*** Text under study Section Begins ***

Sustainable electricity for sustainable health? A case study in North-western Zambia

Keywords: renewable energy; sustainability; rural settings; non-communicable diseases, diabetes, well-being, communi-ty health, diet, clean energy

Abstract

This study explores the under-researched link between clean energy and public health outcomes, and offers new insights into the link between wider access to clean energy and progress towards health outcomes, in particular the prevention and treatment of non-communicable diseases such as diabetes. This is the first study to consider the impact of a run-of-river hydropower plant (RORHP) in a remote rural community in Zambia in relation to health outcomes. Exploring this relationship establishes how the health benefits which renewable energy can bring can be capitalised upon to meet the health-related objectives of the United Nations sustainable development goals. Workshops and semi-structured interviews were conducted with a range of stakeholders including community members, health workers, business owners, and key people involved with the plant, to establish health and social impacts of the introduction of electricity in the community of Ikelenge. Findings are used to establish both synergies and trade-offs of the RORHP on the health of the community, and recommendations are made for the continued improvement of health following the introduction of the RORHP, to achieve further progress towards meeting SDG targets.

*** Text under study Section Ends ***
*** Entries shown Section Begins ***

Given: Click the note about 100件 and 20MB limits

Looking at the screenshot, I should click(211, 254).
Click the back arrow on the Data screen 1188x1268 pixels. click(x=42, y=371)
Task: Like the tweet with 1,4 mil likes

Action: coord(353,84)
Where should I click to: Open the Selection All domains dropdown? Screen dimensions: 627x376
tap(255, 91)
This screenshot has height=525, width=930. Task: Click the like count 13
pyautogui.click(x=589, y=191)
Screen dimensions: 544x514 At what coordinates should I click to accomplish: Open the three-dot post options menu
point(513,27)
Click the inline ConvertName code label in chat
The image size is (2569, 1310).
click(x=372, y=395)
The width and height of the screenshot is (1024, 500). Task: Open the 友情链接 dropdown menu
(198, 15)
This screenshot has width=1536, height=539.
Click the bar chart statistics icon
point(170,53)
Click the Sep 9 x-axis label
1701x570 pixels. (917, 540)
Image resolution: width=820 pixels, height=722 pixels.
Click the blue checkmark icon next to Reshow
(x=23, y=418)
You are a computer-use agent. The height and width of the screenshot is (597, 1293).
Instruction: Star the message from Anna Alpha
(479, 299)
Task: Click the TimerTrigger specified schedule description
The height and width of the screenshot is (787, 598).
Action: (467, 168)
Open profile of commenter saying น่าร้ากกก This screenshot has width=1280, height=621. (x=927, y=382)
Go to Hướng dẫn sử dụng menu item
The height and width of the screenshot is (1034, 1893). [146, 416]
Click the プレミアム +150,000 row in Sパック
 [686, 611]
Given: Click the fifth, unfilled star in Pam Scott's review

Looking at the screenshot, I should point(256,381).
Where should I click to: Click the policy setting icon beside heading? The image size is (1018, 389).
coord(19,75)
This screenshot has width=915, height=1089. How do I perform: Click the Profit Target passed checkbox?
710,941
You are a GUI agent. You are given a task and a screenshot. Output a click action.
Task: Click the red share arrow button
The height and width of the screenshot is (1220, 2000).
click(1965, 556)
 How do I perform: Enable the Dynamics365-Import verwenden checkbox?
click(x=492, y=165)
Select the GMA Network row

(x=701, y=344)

*** Entries shown Section Ends ***

* **Exercise details**
Answer these questions from the Zambia case study:
1. What type of power plant does the study examine?
2. Which non-communicable disease is named as an example?
3. In which community was electricity introduced?

* **Answer to the exercise**
1. A run-of-river hydropower plant (RORHP)
2. Diabetes
3. Ikelenge